### Task item
Every line from the top of the records through the line containing "The image size is (244, 1568)." should be retyped exactly; the pictures should not.

### Source information
........

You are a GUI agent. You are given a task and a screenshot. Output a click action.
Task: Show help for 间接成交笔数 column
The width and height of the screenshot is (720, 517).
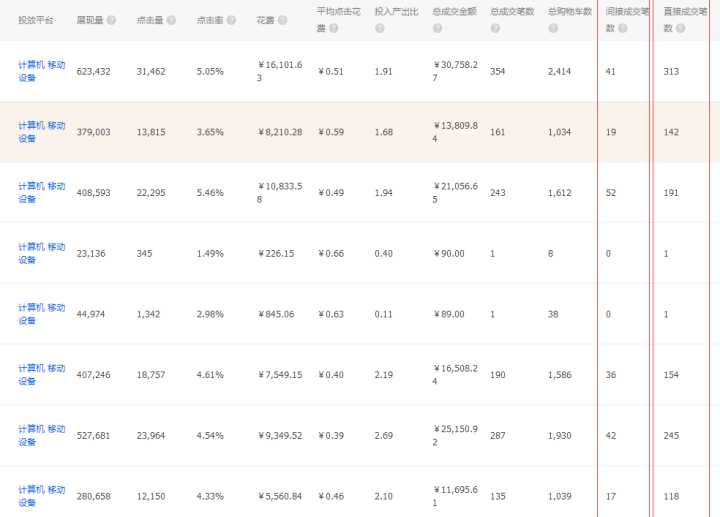(x=623, y=28)
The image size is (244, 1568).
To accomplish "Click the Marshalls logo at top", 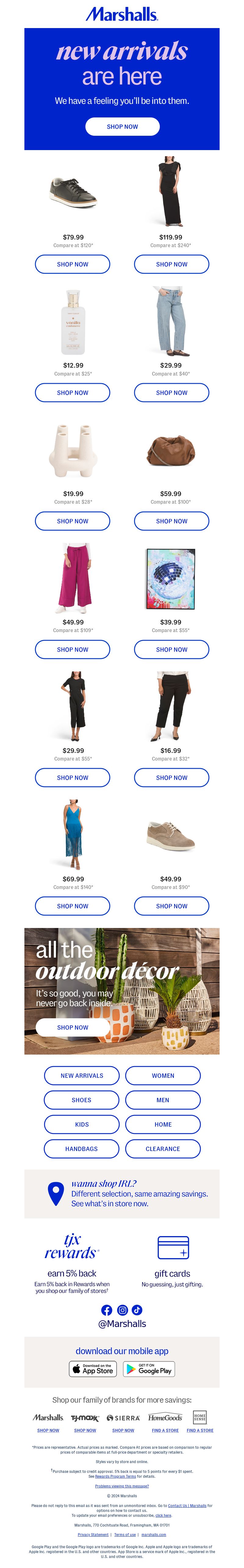I will [x=122, y=14].
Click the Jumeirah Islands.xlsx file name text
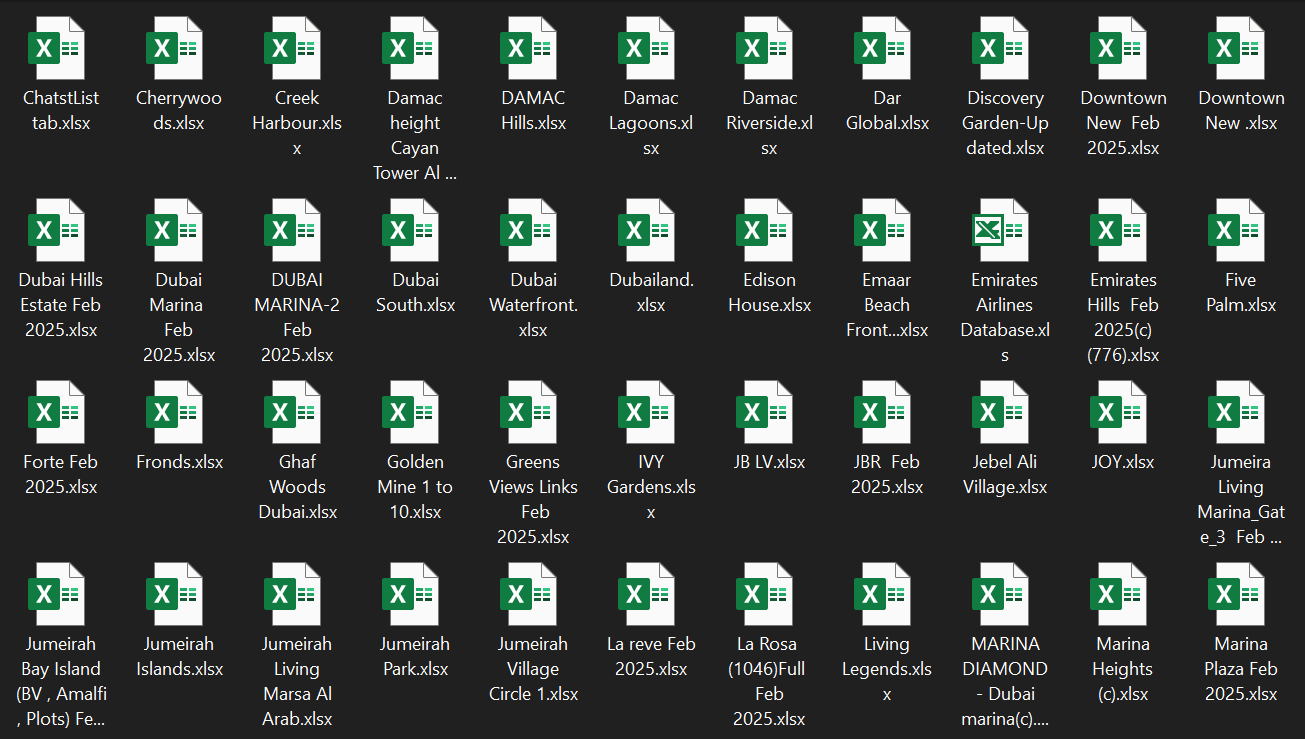1305x739 pixels. [179, 657]
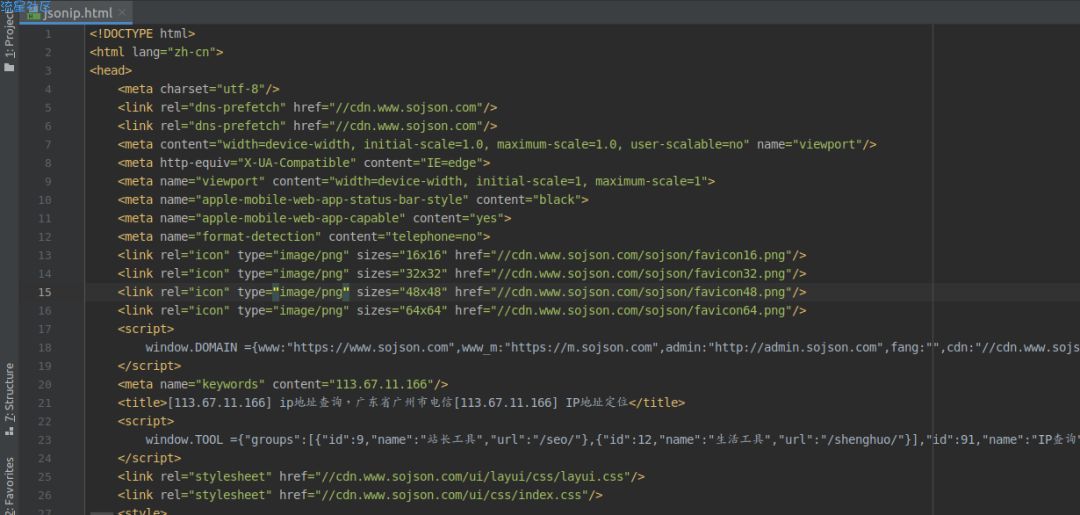Screen dimensions: 1080x515
Task: Click line number 21 in the gutter
Action: (44, 403)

........

### Completed task
You are a GUI agent. You are given a task and a screenshot. Output a click action.
Task: Show help for 间接成交笔数 column
The width and height of the screenshot is (720, 517).
(x=623, y=28)
The image size is (244, 1568).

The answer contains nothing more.